[Records from a collection]
---
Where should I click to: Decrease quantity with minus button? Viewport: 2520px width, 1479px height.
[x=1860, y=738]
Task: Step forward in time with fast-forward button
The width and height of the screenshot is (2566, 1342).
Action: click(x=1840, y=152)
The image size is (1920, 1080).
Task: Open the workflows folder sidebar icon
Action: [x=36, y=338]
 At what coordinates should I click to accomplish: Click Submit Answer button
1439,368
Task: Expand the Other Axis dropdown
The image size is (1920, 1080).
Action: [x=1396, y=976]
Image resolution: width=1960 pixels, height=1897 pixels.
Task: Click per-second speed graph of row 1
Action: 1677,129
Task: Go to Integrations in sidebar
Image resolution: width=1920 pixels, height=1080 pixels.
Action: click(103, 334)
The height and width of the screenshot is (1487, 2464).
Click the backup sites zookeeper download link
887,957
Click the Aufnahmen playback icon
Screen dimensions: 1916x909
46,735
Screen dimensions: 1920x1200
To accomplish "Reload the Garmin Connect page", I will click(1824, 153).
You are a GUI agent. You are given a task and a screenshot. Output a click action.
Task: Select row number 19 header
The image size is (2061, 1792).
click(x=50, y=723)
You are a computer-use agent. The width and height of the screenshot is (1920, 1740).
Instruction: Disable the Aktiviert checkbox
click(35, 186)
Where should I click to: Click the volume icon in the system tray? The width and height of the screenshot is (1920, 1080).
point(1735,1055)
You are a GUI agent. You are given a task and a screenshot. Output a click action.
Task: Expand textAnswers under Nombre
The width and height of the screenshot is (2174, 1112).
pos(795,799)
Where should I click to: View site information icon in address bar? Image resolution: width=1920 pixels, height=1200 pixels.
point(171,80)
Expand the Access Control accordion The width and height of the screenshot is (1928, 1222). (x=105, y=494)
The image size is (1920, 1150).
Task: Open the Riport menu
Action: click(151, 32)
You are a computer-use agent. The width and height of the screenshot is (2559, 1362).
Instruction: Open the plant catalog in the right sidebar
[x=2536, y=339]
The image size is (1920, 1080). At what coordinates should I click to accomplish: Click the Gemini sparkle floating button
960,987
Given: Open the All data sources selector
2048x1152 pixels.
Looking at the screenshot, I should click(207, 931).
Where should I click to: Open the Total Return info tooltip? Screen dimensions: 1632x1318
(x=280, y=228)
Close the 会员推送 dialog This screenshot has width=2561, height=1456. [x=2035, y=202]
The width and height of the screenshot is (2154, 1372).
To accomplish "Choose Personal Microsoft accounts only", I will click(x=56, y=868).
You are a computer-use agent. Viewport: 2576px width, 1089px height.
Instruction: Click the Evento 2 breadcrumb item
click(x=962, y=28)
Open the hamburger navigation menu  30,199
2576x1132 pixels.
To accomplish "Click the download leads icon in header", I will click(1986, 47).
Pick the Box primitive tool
---
For the records above, restate every line word for word.

Where should I click to: Decrease quantity with minus button? Viewport: 2520px width, 1479px height.
[x=1860, y=738]
Task: Step forward in time with fast-forward button
The width and height of the screenshot is (2566, 1342).
Action: click(x=1840, y=152)
The image size is (1920, 1080).
Task: Open the workflows folder sidebar icon
Action: [x=36, y=338]
 At what coordinates should I click to accomplish: Click Submit Answer button
1439,368
Task: Expand the Other Axis dropdown
The image size is (1920, 1080).
Action: [x=1396, y=976]
Image resolution: width=1960 pixels, height=1897 pixels.
Task: Click per-second speed graph of row 1
Action: 1677,129
Task: Go to Integrations in sidebar
Image resolution: width=1920 pixels, height=1080 pixels.
Action: click(103, 334)
The height and width of the screenshot is (1487, 2464).
Click the backup sites zookeeper download link
887,957
Click the Aufnahmen playback icon
Screen dimensions: 1916x909
46,735
Screen dimensions: 1920x1200
To accomplish "Reload the Garmin Connect page", I will click(1824, 153).
You are a GUI agent. You are given a task and a screenshot. Output a click action.
Task: Select row number 19 header
The image size is (2061, 1792).
click(x=50, y=723)
You are a computer-use agent. The width and height of the screenshot is (1920, 1740).
Instruction: Disable the Aktiviert checkbox
click(35, 186)
Where should I click to: Click the volume icon in the system tray? The width and height of the screenshot is (1920, 1080).
point(1735,1055)
You are a GUI agent. You are given a task and a screenshot. Output a click action.
Task: Expand textAnswers under Nombre
The width and height of the screenshot is (2174, 1112).
pos(795,799)
Where should I click to: View site information icon in address bar? Image resolution: width=1920 pixels, height=1200 pixels.
point(171,80)
Expand the Access Control accordion The width and height of the screenshot is (1928, 1222). (x=105, y=494)
The image size is (1920, 1150).
Task: Open the Riport menu
Action: click(151, 32)
You are a computer-use agent. The width and height of the screenshot is (2559, 1362).
Instruction: Open the plant catalog in the right sidebar
[x=2536, y=339]
The image size is (1920, 1080). At what coordinates should I click to accomplish: Click the Gemini sparkle floating button
960,987
Given: Open the All data sources selector
2048x1152 pixels.
Looking at the screenshot, I should click(207, 931).
Where should I click to: Open the Total Return info tooltip? Screen dimensions: 1632x1318
(x=280, y=228)
Close the 会员推送 dialog This screenshot has width=2561, height=1456. [x=2035, y=202]
The width and height of the screenshot is (2154, 1372).
To accomplish "Choose Personal Microsoft accounts only", I will click(x=56, y=868).
You are a computer-use agent. Viewport: 2576px width, 1089px height.
Instruction: Click the Evento 2 breadcrumb item
click(x=962, y=28)
Open the hamburger navigation menu  30,199
2576x1132 pixels.
To accomplish "Click the download leads icon in header", I will click(1986, 47).
Pick the Box primitive tool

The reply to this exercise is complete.